## Brano estratto
I ragazzi che danno vita a fenomeni di bullismo spesso hanno disturbi nella regolazione e gestione delle emozioni, da cui deriva l’impulsività. Soffrono di instabilità emotiva, crisi di umore e di rabbia che tendono a risolvere con comportamenti impulsivi, distruttivi e prevaricatori. Una delle loro più gravi difficoltà consiste nell’oscillazione tra l’inibizione delle emozioni e il rimanerne sopraffatti. Agiscono impulsivamente e con scarsa consapevolezza dei propri stati mentali.
IL BULLISMO: DEFINIZIONE
Con il termine bullismo, traduzione italiana dell’inglese “bullying”, definiamo un insieme di comportamenti con i quali qualcuno compie ripetutamente azioni o affermazioni per avere potere su un’altra persona o per dominarla.
“Il bullismo è una sottocategoria del comportamento aggressivo, ma è un tipo di comportamento aggressivo particolarmente cattivo, in quanto è diretto, spesso ripetutamente, verso una vittima particolare che è incapace di difendersi efficacemente, perché è più giovane, o meno forte o psicologicamente meno sicura” (Fonzi, 2006).
Rispetto ai normali conflitti fra coetanei (anche di età molto giovane), il bullismo si distingue per la presenza di alcuni fattori essenziali:
- presenza di un persecutore (in posizione up) e di una vittima (in posizione down)

## Dati forniti
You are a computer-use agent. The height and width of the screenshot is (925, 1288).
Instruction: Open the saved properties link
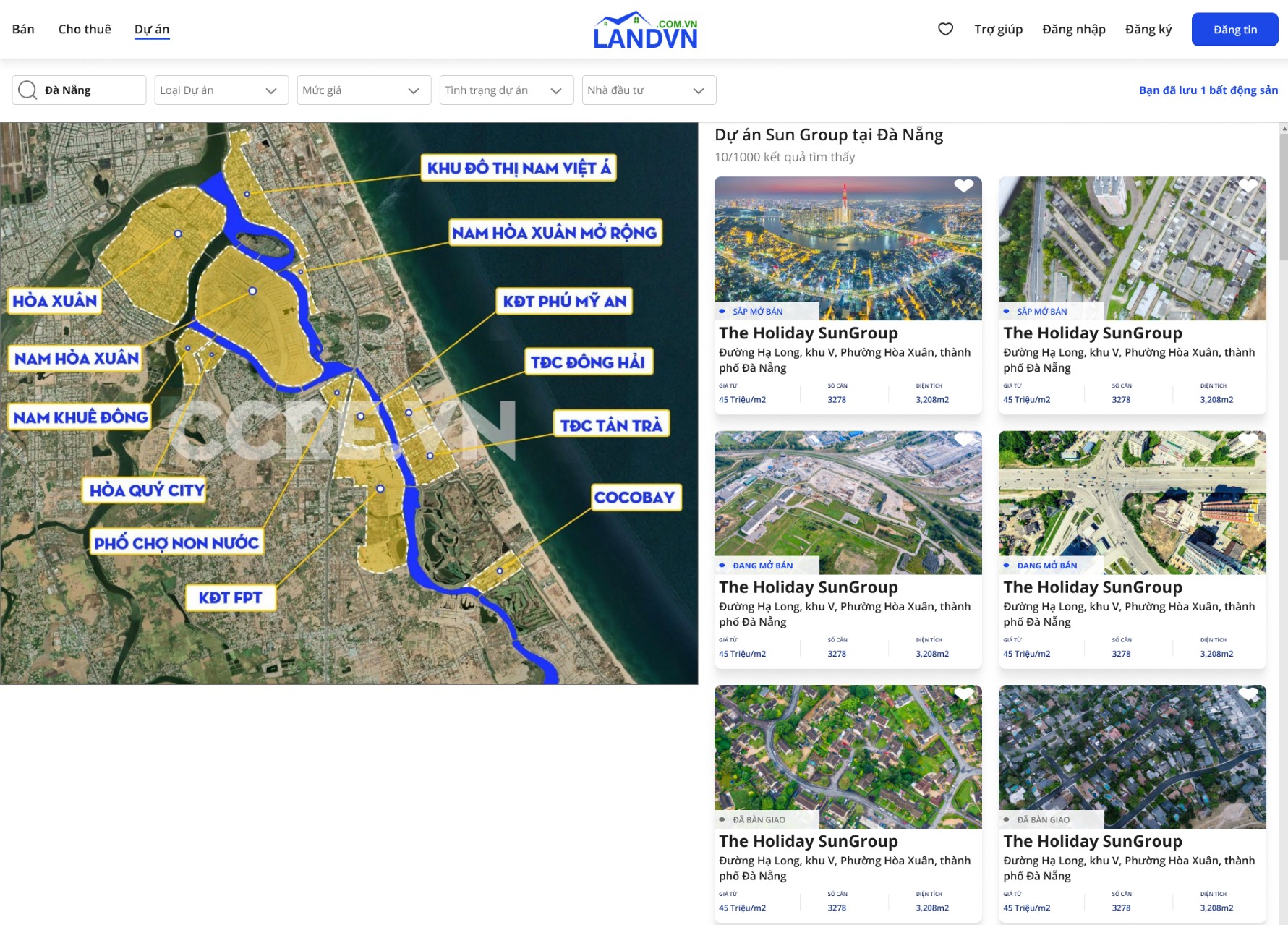[x=1208, y=90]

## Cosa si chiede
[a] Nel brano sul bullismo, riscrivi il passo compreso tra "IL BULLISMO: DEFINIZIONE" e "o per dominarla.", estremi inclusi, sostituendo "insieme" con "complesso".
[b] Rispondi a queste domande sul brano sul bullismo:
(i) Di quale parola inglese il termine bullismo è la traduzione italiana?
(ii) Secondo la citazione di Fonzi, per quali ragioni la vittima è incapace di difendersi efficacemente?
(iii) In quale posizione si trova il persecutore?

## Risposte
[a]
IL BULLISMO: DEFINIZIONE
Con il termine bullismo, traduzione italiana dell’inglese “bullying”, definiamo un complesso di comportamenti con i quali qualcuno compie ripetutamente azioni o affermazioni per avere potere su un’altra persona o per dominarla.

[b]
(i) Di "bullying".
(ii) Perché è più giovane, o meno forte o psicologicamente meno sicura.
(iii) In posizione up.